I made a public toilet at Shodoshima Island as a part of the project of Setouchi Art Festival in which I came to participate from this time. The site is in the area called "Hishio-no-sato (Native place of sauce)" where pre-modern architecture of soy sauce making warehouse remains collectively most in Japan. These warehouses are authorized as registered tangible cultural property, where soy sauce has been made still in the old-fashioned formula. Framing of a traditional cabin and large cedar barrels on the floor are the characteristic scene.
I decided to make the toilet adapted to such surroundings and make it be the starting point of a walk by partitioning the space with curved surfaces as softly as a cloth under a traditional cabin roof.
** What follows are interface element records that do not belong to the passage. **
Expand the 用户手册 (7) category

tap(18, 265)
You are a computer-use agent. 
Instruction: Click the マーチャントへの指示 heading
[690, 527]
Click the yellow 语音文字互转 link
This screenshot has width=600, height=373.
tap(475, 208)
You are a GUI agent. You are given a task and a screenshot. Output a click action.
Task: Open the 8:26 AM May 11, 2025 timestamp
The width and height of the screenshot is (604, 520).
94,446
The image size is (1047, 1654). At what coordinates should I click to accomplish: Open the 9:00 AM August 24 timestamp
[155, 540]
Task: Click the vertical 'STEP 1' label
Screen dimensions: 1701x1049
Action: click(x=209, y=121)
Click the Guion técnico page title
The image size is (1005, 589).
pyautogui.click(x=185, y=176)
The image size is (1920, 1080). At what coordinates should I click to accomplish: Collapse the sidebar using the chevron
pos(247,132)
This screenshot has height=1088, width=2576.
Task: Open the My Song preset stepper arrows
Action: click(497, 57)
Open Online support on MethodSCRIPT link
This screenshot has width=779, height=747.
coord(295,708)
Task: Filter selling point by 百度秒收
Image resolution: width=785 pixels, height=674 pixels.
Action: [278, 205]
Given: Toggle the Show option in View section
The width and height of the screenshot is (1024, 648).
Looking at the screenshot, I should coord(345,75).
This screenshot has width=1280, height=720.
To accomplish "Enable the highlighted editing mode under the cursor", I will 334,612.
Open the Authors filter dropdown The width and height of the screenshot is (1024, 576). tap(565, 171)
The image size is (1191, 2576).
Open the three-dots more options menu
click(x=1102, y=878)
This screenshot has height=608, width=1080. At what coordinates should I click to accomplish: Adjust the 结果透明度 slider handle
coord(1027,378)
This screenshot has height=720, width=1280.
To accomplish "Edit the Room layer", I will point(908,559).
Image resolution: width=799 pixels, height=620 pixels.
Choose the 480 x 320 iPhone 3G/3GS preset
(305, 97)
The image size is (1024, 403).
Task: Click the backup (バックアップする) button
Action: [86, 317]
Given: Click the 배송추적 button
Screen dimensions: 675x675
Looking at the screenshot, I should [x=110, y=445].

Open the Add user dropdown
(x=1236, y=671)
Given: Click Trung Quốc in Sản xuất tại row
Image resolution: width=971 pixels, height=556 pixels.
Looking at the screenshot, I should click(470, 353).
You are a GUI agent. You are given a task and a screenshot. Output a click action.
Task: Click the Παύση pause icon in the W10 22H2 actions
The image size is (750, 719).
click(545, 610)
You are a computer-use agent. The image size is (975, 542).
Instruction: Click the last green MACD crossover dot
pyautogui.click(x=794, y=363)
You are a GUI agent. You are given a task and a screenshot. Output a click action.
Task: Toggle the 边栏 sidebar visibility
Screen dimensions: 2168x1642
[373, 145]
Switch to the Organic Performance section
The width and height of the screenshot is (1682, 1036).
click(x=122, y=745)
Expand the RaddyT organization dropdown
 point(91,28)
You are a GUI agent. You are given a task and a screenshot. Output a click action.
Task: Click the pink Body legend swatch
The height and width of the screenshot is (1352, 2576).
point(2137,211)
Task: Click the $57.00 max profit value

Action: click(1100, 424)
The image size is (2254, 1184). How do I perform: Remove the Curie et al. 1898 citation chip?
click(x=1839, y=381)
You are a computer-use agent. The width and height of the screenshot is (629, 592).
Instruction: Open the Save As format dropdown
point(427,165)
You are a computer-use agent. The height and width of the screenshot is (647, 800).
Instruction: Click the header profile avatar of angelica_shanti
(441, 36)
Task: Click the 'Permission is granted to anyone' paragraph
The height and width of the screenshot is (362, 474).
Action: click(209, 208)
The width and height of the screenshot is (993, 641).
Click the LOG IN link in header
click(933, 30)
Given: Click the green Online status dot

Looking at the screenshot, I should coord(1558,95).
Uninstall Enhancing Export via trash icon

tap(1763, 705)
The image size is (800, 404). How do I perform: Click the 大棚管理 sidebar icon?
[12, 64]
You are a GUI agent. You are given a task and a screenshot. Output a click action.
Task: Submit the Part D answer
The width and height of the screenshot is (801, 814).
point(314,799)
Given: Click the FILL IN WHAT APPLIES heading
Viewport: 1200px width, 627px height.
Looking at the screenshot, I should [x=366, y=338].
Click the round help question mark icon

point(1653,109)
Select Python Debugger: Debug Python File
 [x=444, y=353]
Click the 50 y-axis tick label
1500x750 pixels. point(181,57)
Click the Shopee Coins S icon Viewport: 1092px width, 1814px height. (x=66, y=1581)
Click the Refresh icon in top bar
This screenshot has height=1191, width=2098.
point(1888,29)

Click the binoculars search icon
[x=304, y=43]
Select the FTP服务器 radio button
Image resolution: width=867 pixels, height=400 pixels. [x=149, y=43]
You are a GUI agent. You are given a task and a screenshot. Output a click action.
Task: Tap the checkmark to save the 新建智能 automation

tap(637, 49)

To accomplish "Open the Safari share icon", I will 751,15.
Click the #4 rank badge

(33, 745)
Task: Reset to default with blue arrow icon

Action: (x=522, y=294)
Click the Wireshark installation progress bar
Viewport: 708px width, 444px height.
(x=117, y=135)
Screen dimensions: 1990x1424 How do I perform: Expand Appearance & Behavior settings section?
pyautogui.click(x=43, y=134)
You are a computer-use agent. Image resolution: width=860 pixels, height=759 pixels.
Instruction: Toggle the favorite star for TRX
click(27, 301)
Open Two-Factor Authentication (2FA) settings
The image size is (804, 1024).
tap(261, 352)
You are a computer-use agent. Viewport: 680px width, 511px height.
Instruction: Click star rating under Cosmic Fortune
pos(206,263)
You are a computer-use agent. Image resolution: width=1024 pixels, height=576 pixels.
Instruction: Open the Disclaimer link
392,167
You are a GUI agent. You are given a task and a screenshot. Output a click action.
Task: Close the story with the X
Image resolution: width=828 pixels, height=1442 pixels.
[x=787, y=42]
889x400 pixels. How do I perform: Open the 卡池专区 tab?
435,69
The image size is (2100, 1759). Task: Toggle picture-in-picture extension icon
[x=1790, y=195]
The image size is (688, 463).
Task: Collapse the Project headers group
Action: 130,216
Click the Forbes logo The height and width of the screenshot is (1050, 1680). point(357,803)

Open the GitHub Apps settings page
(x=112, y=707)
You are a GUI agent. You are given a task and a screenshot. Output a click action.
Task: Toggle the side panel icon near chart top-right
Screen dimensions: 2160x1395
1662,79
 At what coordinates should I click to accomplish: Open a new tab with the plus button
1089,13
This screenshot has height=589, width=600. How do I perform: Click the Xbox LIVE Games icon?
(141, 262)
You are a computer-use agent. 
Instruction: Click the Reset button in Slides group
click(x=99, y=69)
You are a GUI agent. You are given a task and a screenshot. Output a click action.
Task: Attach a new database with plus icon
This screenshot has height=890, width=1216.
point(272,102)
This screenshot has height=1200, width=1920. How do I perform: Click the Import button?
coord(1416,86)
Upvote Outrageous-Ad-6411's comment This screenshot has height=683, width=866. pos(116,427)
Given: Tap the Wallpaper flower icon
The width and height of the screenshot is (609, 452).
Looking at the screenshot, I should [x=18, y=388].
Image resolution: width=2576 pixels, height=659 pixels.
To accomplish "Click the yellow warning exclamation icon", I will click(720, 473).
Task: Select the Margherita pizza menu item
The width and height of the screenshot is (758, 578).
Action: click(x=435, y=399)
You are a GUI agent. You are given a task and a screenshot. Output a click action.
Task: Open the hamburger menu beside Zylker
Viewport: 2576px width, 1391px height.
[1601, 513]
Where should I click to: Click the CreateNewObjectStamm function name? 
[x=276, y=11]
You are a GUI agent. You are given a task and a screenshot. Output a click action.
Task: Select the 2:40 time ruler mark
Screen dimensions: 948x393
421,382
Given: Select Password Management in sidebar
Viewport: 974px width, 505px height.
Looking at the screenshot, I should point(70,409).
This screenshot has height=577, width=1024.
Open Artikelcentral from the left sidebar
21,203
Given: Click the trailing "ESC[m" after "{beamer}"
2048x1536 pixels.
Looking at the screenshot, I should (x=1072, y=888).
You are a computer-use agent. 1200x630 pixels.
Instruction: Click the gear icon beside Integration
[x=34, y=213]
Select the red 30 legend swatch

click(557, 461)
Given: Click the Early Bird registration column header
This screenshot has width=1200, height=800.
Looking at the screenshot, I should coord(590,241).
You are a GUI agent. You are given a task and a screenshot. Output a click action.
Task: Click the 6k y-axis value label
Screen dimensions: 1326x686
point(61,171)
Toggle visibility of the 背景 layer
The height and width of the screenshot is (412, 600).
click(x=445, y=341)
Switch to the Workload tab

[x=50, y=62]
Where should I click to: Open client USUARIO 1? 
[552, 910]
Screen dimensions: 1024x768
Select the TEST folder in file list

Due to circumstances on the site the construction had to be completed in about two months. I tried to shorten the construction period by making the curved surfaces with steel plate and by, while making them at factory, proceeding with the foundation work at site at the same time.
I adopted tile roofing following nearby houses. Actually I roofed with smoked tiles and glass tiles in mosaic pattern as these are compatible with each other thanks to the standardization, and I used FRP plates for the sheathing to make the place light as if sunlight came in through branches of trees.
The smoked tiles and glass tiles cannot easily be distinguished, during the day, from outside and may be mistaken for the same as the unevenness of the aged roof tiles of the neighborhood. But the difference appears clearly when night falls and light begins to leak from inside. The internal space will give feeling of being guided on while walking along the softly curved surface.
I think I may have realized such a place as looks more spacious than actually is and as being secured while being relieved.